### Instructions to follow
Could the lines from the one containing "6092439 (181, 2130)" through the end of the material below be returned exactly, with nothing else?

### Given information
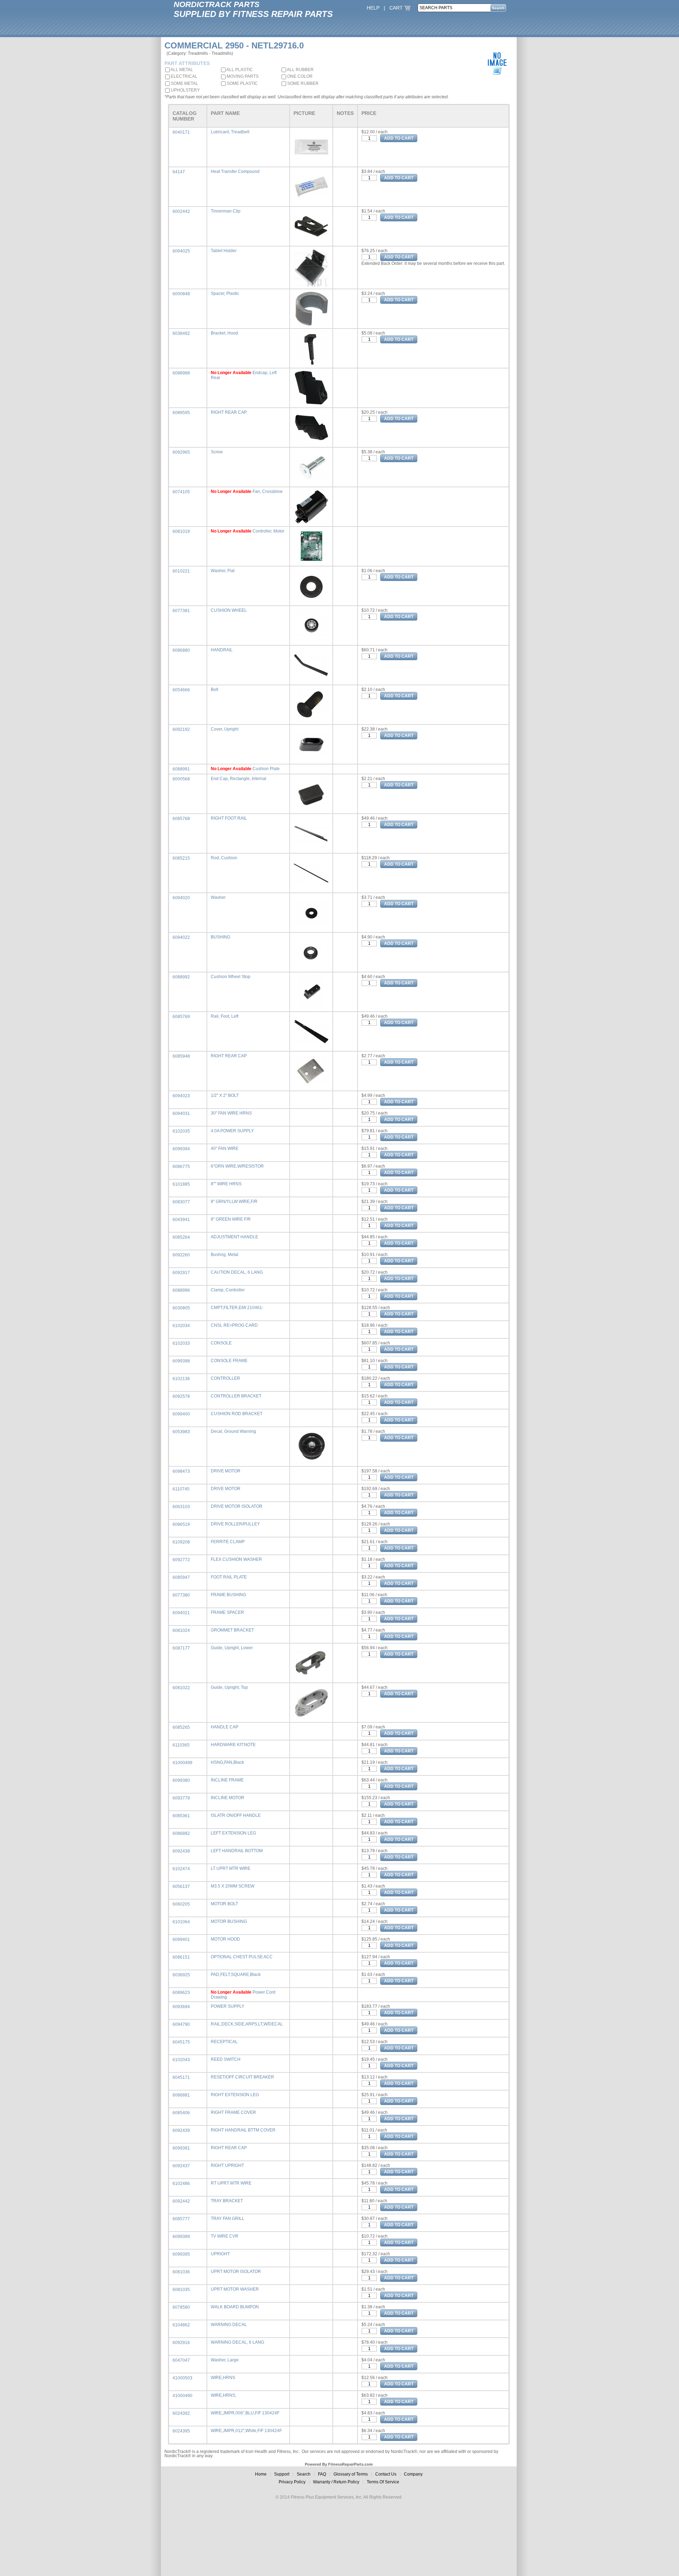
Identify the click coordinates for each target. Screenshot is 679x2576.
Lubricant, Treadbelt (230, 131)
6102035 (181, 1131)
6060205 (181, 1904)
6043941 (181, 1219)
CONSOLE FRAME (229, 1360)
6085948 (181, 1056)
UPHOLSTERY (185, 90)
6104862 (181, 2324)
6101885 (181, 1184)
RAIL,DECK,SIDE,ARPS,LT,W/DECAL (247, 2024)
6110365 (181, 1745)
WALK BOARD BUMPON (235, 2306)
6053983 (181, 1431)
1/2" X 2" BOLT (225, 1095)
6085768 (181, 818)
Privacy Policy (292, 2481)
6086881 (181, 2095)
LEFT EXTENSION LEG (233, 1833)
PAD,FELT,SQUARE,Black (236, 1974)
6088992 (181, 977)
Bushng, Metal (224, 1254)
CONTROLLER (225, 1378)
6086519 (181, 1524)
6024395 (181, 2431)
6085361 (181, 1815)
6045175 (181, 2042)
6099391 (181, 2148)
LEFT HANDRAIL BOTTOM (237, 1850)
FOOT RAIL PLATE (229, 1577)
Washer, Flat (222, 570)
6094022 (181, 937)
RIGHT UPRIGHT (227, 2165)
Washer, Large (225, 2359)
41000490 (182, 2395)
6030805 (181, 1308)
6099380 (181, 1780)
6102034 (181, 1325)
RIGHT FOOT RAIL (229, 818)
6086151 (181, 1957)
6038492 (181, 333)
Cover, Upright (224, 729)
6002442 (181, 211)
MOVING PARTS (242, 76)
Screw (217, 451)
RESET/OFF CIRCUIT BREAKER (242, 2077)
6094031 (181, 1113)
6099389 (181, 2236)
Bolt (214, 689)
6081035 (181, 2289)
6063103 (181, 1506)
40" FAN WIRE (224, 1148)
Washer (218, 897)
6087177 (181, 1648)
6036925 (181, 1974)
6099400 (181, 1414)
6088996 (181, 1290)
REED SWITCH (225, 2059)
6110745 (181, 1489)
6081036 (181, 2271)
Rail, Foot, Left (224, 1016)
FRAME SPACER (227, 1612)
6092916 (181, 2342)
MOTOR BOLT (224, 1903)
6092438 (181, 1851)
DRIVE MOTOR (225, 1471)
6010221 (181, 571)
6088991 (181, 769)
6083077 (181, 1201)
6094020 (181, 897)
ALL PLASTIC (239, 69)
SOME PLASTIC (242, 83)
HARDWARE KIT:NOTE (233, 1744)
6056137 (181, 1886)
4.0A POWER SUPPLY (232, 1130)
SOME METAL (184, 83)
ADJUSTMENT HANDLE (234, 1236)
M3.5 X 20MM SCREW (232, 1886)
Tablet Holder (224, 250)
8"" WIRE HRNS (226, 1183)
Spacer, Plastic (225, 293)
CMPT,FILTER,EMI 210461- (237, 1307)
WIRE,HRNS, (223, 2395)
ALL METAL (181, 69)
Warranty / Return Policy (336, 2481)
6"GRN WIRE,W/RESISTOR (237, 1166)
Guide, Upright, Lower (232, 1647)
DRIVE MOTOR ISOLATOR (236, 1506)
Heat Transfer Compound (235, 171)
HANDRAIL (222, 649)
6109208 (181, 1542)
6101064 (181, 1921)
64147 (179, 171)
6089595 (181, 412)
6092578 (181, 1396)
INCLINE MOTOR (227, 1797)
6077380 (181, 1595)
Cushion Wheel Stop (230, 976)
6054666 (181, 689)
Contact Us (385, 2474)
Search (304, 2474)
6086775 (181, 1166)
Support (281, 2474)
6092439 (181, 2130)
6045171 (181, 2077)
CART (396, 8)
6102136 (181, 1378)
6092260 (181, 1254)
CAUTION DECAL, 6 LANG (237, 1272)
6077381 (181, 610)
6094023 (181, 1095)
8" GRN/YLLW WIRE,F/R (234, 1201)
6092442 (181, 2201)
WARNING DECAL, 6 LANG (237, 2342)
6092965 (181, 452)
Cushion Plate (266, 768)
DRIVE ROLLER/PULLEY (235, 1524)
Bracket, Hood (224, 333)
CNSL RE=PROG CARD (234, 1325)
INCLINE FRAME (227, 1780)
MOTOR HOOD (225, 1939)
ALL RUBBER (300, 69)
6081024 (181, 1630)
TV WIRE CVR (224, 2236)
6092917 (181, 1272)
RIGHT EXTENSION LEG (235, 2094)
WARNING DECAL (229, 2324)
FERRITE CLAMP (228, 1541)
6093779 (181, 1798)
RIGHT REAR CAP (229, 412)
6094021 (181, 1612)
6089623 (181, 1992)
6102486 (181, 2183)
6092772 (181, 1559)
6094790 (181, 2024)
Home (261, 2474)
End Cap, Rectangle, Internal (238, 778)
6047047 (181, 2360)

### Answer space
6092439 (181, 2130)
6045171 (181, 2077)
CART (396, 8)
6102136 (181, 1378)
6092260 (181, 1254)
CAUTION DECAL, 6 LANG (237, 1272)
6077381 (181, 610)
6094023 (181, 1095)
8" GRN/YLLW WIRE,F/R (234, 1201)
6092442 (181, 2201)
WARNING DECAL, 6 LANG (237, 2342)
6092965 (181, 452)
Cushion Plate (266, 768)
DRIVE ROLLER/PULLEY (235, 1524)
Bracket, Hood (224, 333)
CNSL RE=PROG CARD (234, 1325)
INCLINE FRAME (227, 1780)
MOTOR HOOD (225, 1939)
ALL RUBBER (300, 69)
6081024 (181, 1630)
TV WIRE CVR (224, 2236)
6092917 (181, 1272)
RIGHT EXTENSION LEG (235, 2094)
WARNING DECAL (229, 2324)
FERRITE CLAMP (228, 1541)
6093779 (181, 1798)
RIGHT REAR CAP (229, 412)
6094021 (181, 1612)
6089623 (181, 1992)
6102486 (181, 2183)
6092772 (181, 1559)
6094790 (181, 2024)
Home (261, 2474)
End Cap, Rectangle, Internal (238, 778)
6047047 (181, 2360)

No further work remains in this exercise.